Nasıl oluyordu da bu kadar radikal kararlar alıp, bu kadar sorunsuz ve mutlu olabiliyordum. Aslında cevabı çok basit. Çok çalışıyorum. Bu yalnızca iş anlamında değil. Hayatımı daha verimli kullanabilmek için çok çalışıyorum. İş hayatım dışında kalan her anımı en etkin nasıl geçiririm diye düşünüyorum. Şu sıralar kendime yaratıcı yeni uğraşlar arıyorum. Şimdiden iki tanesi için çalışmalara başladım bile. Yakında ayakkabı rozetlerim ve yılbaşı kurabiye süslemelerimle görebilirsiniz beni bu sayfalarda:)

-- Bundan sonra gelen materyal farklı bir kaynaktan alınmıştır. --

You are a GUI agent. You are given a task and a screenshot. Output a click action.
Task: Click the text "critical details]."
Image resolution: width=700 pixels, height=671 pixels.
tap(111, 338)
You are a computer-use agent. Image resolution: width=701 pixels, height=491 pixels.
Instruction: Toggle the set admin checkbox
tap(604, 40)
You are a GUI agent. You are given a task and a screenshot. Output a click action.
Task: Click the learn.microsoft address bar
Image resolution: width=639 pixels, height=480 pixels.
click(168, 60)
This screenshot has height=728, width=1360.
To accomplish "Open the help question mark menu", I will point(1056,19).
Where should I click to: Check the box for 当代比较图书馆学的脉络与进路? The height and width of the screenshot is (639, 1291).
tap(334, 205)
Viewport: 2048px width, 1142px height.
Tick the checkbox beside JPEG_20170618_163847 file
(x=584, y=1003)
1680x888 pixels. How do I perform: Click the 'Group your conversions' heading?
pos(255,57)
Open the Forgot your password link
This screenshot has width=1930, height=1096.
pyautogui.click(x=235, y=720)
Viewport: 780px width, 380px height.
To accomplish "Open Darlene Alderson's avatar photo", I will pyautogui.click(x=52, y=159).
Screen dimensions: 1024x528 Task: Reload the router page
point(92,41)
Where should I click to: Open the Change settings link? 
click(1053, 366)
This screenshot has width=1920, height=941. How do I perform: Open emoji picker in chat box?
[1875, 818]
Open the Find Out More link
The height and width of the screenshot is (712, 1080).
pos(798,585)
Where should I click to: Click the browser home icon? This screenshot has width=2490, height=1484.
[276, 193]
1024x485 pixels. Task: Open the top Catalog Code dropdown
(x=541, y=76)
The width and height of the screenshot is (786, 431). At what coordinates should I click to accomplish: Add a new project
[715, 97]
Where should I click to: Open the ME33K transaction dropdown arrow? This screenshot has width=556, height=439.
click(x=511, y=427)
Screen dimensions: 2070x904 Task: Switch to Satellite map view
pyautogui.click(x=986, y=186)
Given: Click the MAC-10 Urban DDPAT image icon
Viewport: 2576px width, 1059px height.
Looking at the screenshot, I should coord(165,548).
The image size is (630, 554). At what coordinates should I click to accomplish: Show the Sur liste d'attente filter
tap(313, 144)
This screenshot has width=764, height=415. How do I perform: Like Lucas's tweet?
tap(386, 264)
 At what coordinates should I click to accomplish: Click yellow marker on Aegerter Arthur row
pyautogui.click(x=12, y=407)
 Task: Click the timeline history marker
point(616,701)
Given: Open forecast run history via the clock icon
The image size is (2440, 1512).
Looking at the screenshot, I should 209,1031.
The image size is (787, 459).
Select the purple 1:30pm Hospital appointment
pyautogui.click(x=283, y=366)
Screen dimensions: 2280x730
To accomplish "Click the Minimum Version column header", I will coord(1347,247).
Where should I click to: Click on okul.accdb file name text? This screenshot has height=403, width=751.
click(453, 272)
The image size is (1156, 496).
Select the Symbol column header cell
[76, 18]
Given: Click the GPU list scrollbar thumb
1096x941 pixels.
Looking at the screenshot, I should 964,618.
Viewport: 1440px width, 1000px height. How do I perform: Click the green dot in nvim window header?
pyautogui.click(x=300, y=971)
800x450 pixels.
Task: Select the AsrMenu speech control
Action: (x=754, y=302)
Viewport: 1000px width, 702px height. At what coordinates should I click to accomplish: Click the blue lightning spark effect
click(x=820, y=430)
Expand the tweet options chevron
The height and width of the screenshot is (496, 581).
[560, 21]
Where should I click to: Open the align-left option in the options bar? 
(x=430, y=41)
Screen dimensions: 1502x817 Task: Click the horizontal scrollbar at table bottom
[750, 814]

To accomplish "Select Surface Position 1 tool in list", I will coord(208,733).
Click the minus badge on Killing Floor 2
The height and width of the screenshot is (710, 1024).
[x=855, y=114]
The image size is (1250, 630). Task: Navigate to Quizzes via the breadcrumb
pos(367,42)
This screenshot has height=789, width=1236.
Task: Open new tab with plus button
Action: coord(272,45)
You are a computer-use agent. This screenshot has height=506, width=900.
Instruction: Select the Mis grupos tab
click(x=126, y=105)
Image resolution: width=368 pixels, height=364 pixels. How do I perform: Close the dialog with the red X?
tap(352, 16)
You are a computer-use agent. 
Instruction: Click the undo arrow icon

Aslında dışarıdan göründüğü kadar da toz pembe değil hiç bir şey. Ama ben hayatım boyunca kolay vazgeçenlerden olmadım. Sonuna kadar zorladım. Yeri geldi çok zorlandım vazgeçmenin eşiğine geldim ama bir şekilde ilerlemenin yolunu yarattım yeniden. Hangimiz emeklemeden yürümeye başladık ki? Önemli olan yürümeye başladıktan sonra her tökezlemede ya da düşmede kalkmaya korkmamak ve yeniden başlama cesaretine sahip olmak.
Aslında uzun lafın kısası, kendine zaman ayır ve kendine yatırım yap. Ben bunun için neler mi yapıyorum? İşte tam olarak aşağıdaki listeyi hatırlatıyorum kendime. Denemesi bedava:)
- Risk almaktan korkma.
-Çok çalış.
-Yaratıcı ol.
-Hayatını otomatik pilota alma.
-Rutinden kaç.
-Kendini geliştir, değiştir.
-Başkalarının hayatına katma değer kat.
-Sevecen ol.
-İyi bir dinleyici ol.
-Beynin boş bir organ olarak süs olmasın, onu kullan, zorla.
Bu haftaya bir de böyle başlamaya ne dersiniz?